» Your objective: Make an exact copy of all the entries below, with the pictures left out.

» Provided records:
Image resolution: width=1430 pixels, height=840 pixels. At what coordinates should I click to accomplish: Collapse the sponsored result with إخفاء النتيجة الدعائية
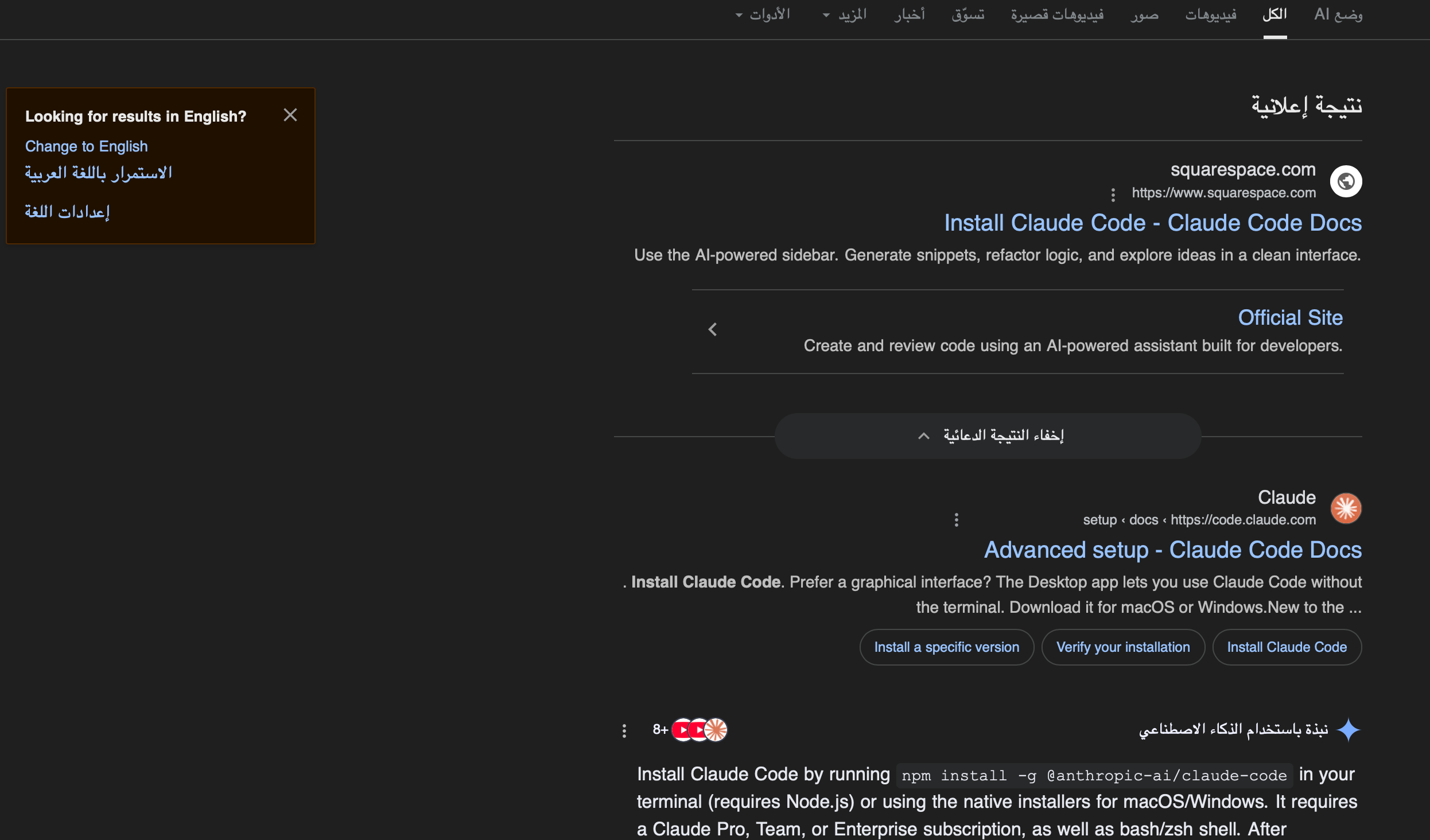(x=988, y=436)
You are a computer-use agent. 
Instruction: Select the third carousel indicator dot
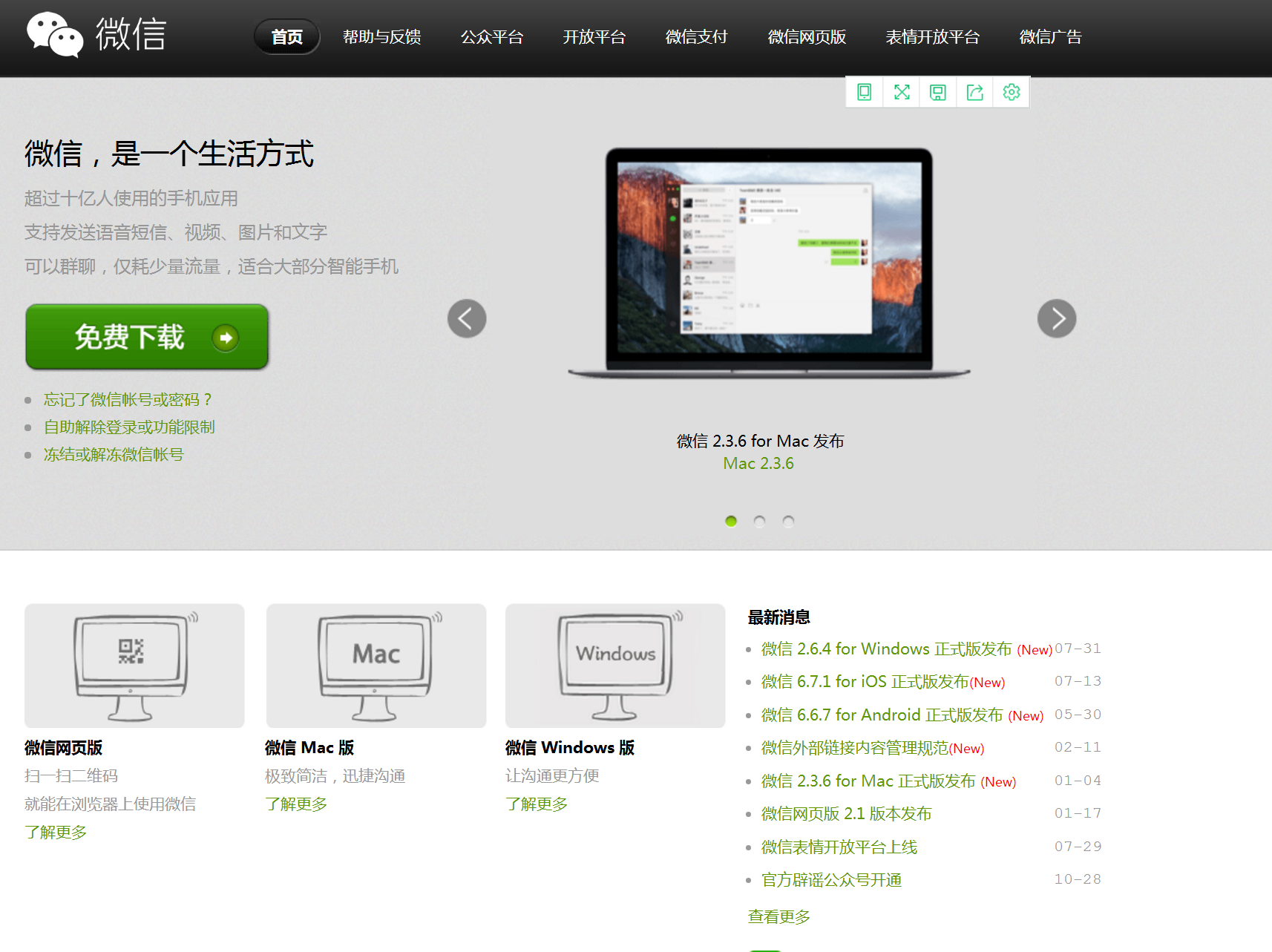tap(788, 521)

» Final answer:
Image resolution: width=1430 pixels, height=840 pixels. At what coordinates should I click to accomplish: Collapse the sponsored result with إخفاء النتيجة الدعائية
(x=988, y=436)
You are a computer-use agent. 
Instruction: Select the third carousel indicator dot
tap(788, 521)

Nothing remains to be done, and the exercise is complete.